As I read James Bagnall’s story in the Ottawa Citizen about Nortel last Wednesday and colour commentary by Mark Evans, I thought that there will be case study material for Canada’s business schools for decades to come as armchair CEOs replay and analyze missteps made by management and the board.
Management is rarely blessed with the benefit of hindsight. On the other hand, good managers can surround themselves with more diverse viewpoints in order to improve the breadth of information that contributes to more effective decision-making.
There was a quote in the story that reminded me of a personal experience 25 years ago.
Nortel achieved this distinction by spending more than $2 billion (all figures U.S.) annually on R&D;, and hiring up to 30 per cent of Canada’s masters grads in electrical engineering.
I didn’t have a graduate degree in engineering – my Masters is in Mathematical Statistics.

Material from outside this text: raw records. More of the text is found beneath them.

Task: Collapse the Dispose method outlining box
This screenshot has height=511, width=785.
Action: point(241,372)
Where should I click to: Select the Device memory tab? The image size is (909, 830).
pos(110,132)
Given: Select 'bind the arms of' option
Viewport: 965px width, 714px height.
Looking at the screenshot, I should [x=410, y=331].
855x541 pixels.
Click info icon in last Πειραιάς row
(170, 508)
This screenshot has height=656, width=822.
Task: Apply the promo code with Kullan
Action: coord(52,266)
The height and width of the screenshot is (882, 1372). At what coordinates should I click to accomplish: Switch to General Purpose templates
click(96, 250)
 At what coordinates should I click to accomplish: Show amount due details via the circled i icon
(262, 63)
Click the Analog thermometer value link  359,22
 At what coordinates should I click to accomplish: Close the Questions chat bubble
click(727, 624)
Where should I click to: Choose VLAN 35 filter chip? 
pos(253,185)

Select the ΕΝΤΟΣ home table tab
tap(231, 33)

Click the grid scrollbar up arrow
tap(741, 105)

AT&T Bell Laboratories was recruiting people with diverse graduate degrees – some of them engineers, but many of them from completely non-technical disciplines. I saw geography and music majors when I worked there. All of them were very bright; all of them had a technical aptitude.
The recruiting guidelines suggested that we ask candidates what kind of hobbies the potential employee had. Did you like to play with Lego or Tinkertoys as a kid? Did you ever take apart the family car radio? Depending how they answered those questions, we figured we could teach them how the phone business worked.
Perhaps initially driven by Affirmative Action programs that demanded that AT&T spread its recruiting beyond white males, it was a systemic difference between Bell Labs and BNR.